▸ Data items:
☆ ☆ ☆ ☆ ☆ ☆ ☆
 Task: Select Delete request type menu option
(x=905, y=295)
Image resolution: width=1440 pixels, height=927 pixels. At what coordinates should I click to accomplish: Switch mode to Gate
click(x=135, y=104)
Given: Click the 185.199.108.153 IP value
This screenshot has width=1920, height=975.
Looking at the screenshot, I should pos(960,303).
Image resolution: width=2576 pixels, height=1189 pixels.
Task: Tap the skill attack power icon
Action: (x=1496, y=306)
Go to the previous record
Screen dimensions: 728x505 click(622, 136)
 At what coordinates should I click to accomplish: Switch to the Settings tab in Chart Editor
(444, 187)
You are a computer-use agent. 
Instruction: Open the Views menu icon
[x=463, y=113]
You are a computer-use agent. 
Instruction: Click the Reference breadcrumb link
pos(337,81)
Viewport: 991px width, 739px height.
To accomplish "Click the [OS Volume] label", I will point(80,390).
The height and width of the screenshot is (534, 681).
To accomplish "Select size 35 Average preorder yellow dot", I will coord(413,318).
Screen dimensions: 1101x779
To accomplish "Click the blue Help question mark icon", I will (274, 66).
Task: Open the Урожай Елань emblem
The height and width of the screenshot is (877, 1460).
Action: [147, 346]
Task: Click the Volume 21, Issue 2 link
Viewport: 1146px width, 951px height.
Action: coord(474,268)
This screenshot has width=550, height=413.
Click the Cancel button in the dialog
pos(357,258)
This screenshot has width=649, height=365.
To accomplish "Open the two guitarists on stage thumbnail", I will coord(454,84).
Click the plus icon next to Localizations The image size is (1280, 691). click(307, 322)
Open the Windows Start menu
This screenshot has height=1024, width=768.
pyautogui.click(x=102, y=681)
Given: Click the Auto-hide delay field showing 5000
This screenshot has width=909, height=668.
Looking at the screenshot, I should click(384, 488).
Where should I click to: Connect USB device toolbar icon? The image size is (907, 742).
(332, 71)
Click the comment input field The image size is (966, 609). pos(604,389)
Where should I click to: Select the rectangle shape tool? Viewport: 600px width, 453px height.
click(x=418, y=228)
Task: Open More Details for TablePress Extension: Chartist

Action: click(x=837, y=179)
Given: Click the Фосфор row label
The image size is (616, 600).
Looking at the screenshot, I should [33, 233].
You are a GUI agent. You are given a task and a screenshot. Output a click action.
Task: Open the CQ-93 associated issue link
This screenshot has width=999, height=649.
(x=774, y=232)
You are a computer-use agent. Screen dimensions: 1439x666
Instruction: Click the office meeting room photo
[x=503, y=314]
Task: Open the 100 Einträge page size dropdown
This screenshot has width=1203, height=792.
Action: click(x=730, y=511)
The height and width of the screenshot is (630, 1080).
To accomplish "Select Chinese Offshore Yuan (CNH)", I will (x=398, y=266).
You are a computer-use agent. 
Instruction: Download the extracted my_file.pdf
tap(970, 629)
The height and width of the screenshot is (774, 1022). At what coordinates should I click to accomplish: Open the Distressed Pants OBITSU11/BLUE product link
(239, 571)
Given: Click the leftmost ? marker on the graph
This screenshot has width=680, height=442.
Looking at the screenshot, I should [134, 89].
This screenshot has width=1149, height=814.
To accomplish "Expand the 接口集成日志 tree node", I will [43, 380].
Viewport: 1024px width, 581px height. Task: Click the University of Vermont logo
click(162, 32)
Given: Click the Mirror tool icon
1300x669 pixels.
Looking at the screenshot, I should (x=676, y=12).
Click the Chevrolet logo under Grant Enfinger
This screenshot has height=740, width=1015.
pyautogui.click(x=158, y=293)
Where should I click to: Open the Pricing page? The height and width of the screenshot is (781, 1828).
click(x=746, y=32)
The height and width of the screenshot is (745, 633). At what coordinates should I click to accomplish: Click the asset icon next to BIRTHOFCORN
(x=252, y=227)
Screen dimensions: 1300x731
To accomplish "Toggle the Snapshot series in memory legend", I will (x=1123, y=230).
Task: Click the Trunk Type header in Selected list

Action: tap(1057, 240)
☆ ☆ ☆ ☆ ☆ ☆ ☆
▸ YOUR OBJECTIVE:
Copy every line from the records above that contains the string "label".

▸ REPLY TO THE TASK:
To accomplish "Click the [OS Volume] label", I will point(80,390).
Given: Click the Фосфор row label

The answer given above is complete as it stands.